It looks like they are getting encryption right in Nebraska. We hope the So Cal PD’s will follow suit and not lock out scanner listeners from all PUBLIC safety communications.

COLUMBUS NE — Columbus Police Chief Chuck Sherer is changing course when it comes to restricting the public’s access to information shared between officers and dispatchers.

Sherer met with members of the local media last week to announce the department will follow a policy proposed by the Platte County Sheriff’s Office that allows people with scanners to listen to much of the radio communication.

His department will use both public and encrypted radio channels, allowing dispatchers and officers to switch to the encrypted channel — blocking scanner access — whenever sensitive information needs to be passed along.

The police department switched solely to an encrypted channel in early November as part of its transition to a new digital radio system and Sherer said at that time the department would likely “stay dark” moving forward.

“Essentially, the scanner is there for our business and some of the things we say in our business aren’t necessarily meant for public consumption,” he said in November.

The Platte County Sheriff’s Office is also going digital as it shifts to the statewide radio system.

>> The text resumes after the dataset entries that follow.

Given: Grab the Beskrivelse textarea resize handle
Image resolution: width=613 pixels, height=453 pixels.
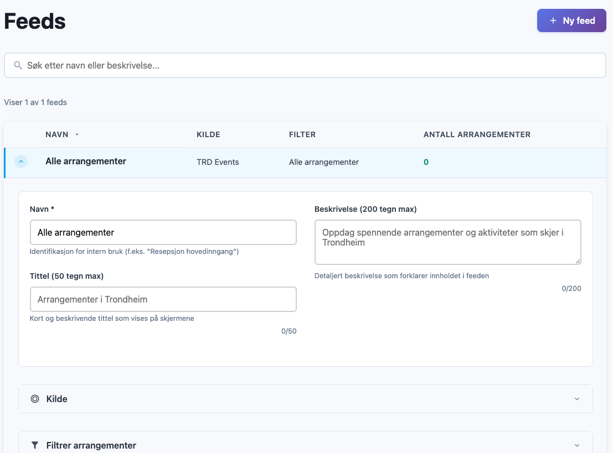Looking at the screenshot, I should 578,261.
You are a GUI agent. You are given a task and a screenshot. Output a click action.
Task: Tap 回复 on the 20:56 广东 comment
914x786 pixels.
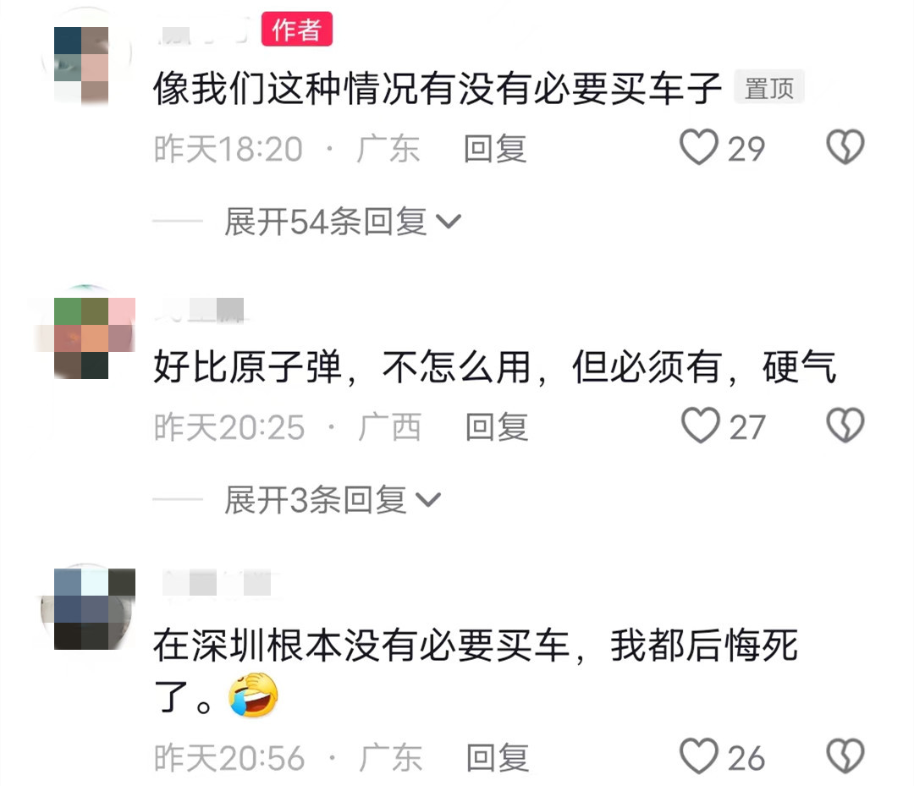coord(498,758)
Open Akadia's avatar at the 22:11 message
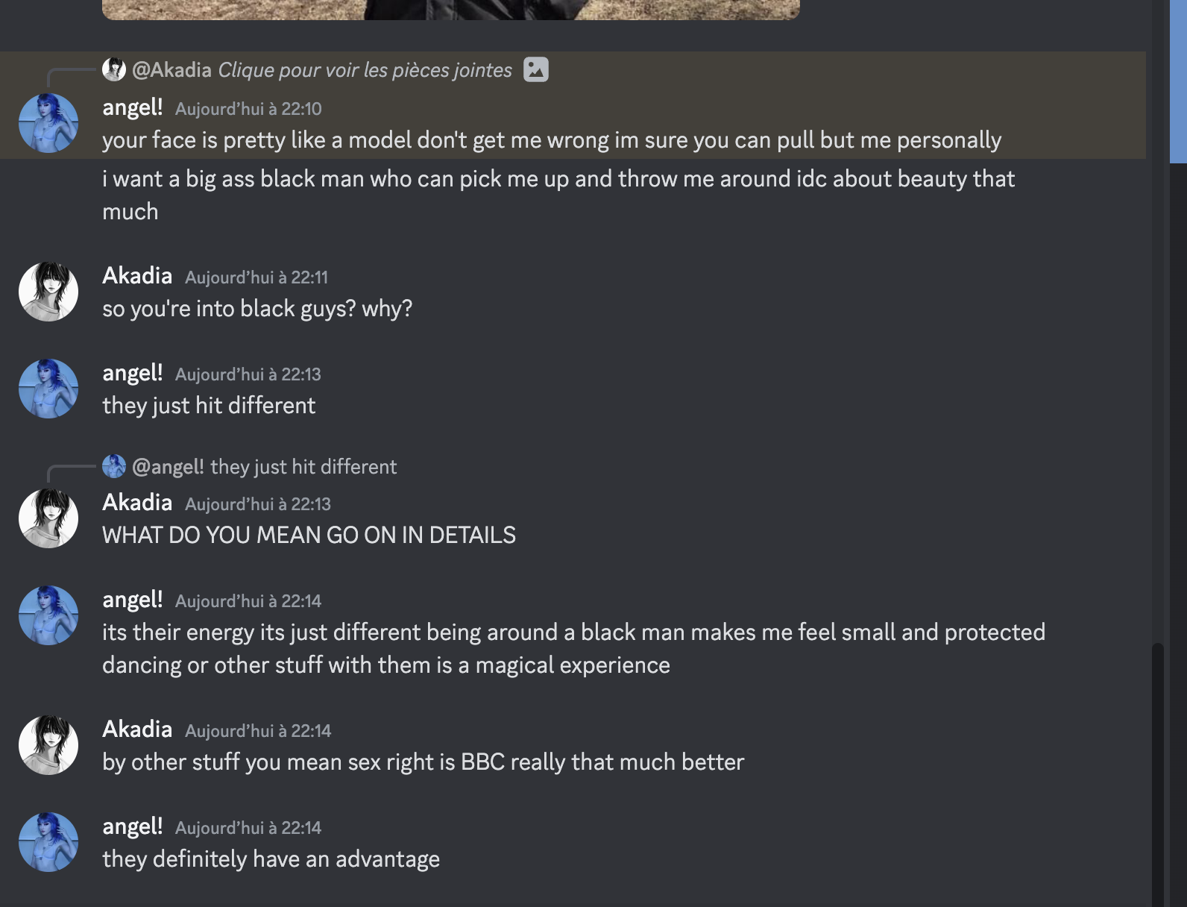The image size is (1187, 907). [48, 292]
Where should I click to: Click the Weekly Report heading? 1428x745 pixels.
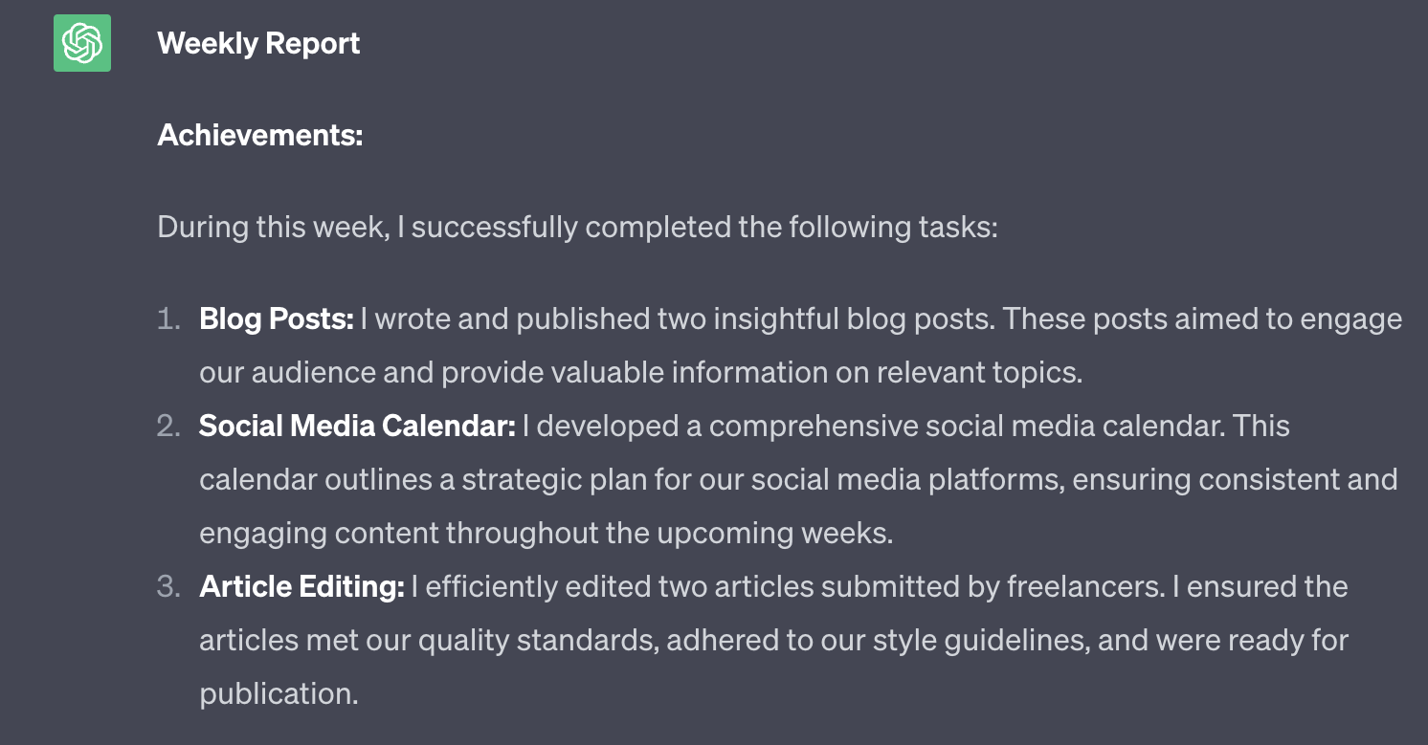258,44
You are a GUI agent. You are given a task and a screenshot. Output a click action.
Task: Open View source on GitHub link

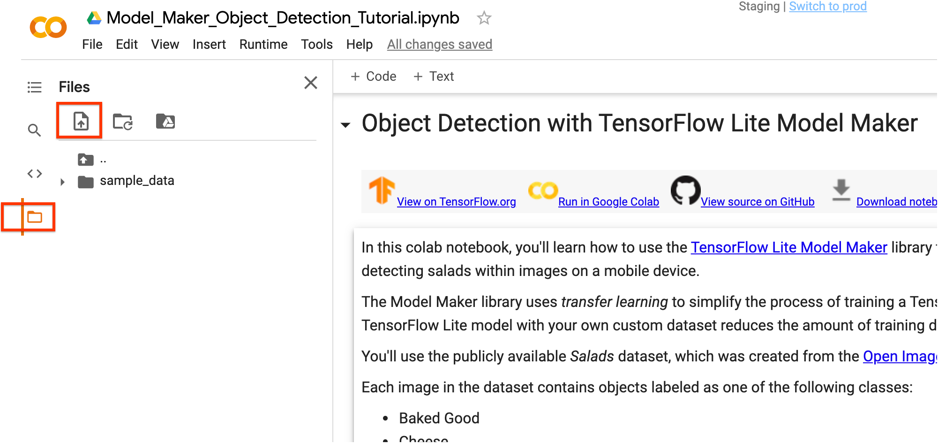pyautogui.click(x=758, y=202)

Like the police department, that office will have both encrypted and public radio channels available, but Sheriff Ed Wemhoff said in November his plan is to only use the encrypted channel for sensitive information, such as fatalities, search warrants and details that might create a safety issue for deputies.

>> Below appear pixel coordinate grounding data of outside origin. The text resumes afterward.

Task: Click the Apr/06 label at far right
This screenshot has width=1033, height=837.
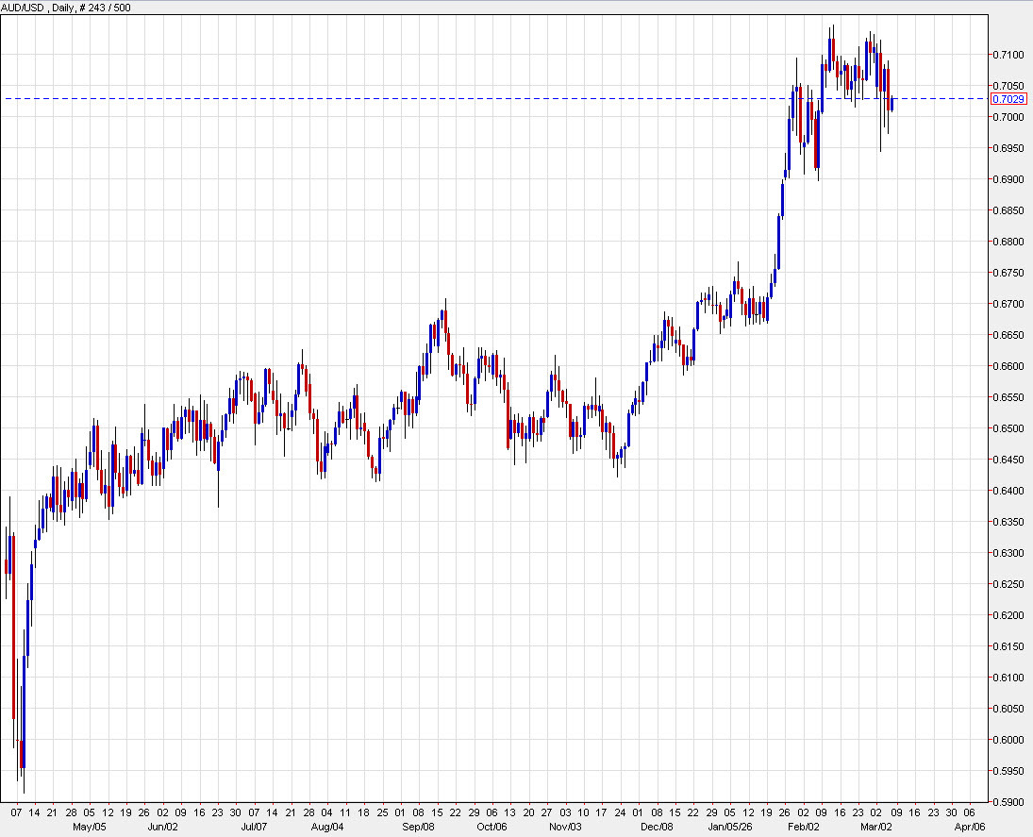Action: click(x=972, y=825)
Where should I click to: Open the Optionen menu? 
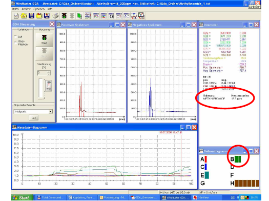pos(39,9)
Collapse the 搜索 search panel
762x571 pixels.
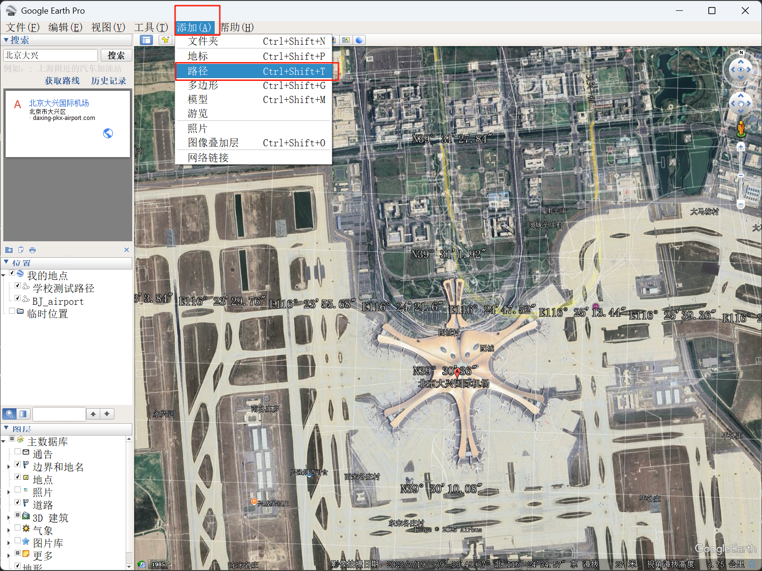pyautogui.click(x=6, y=40)
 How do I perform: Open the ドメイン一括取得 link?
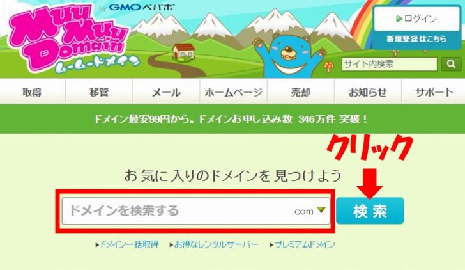click(127, 244)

“I don’t have an issue with the public hearing a majority of our traffic,” Wemhoff said two months ago.

That decision helped sway Sherer, who said the police department will start using an open channel again once an equipment upgrade is complete.

The city and county agreed in November to buy a new Motorola radio console system for dispatchers that is still being installed.

That system, which makes it easier to switch from encrypted to public radio channels, will be ready “soon,” according to Sherer, who didn’t have an exact timeline for the transition.

Sherer, who became police chief in September, has said the goal of an encrypted channel isn’t to hide police activity from the public.

He noted that communication between officers and dispatchers can include people’s personal information, including driver’s license numbers, dates of birth and home addresses, as well as details about medical situations and juvenile arrests.

There’s also concern that someone committing a crime could use a portable scanner or smartphone app to monitor police activity.

While recognizing the importance of protecting police officers, The Telegram requested radio communication remain open to the media so the public can be informed about emergencies and other situations.

Since the new radio systems are digital, a digital scanner will be needed to pick up the police and sheriff’s office channels once the transition is complete.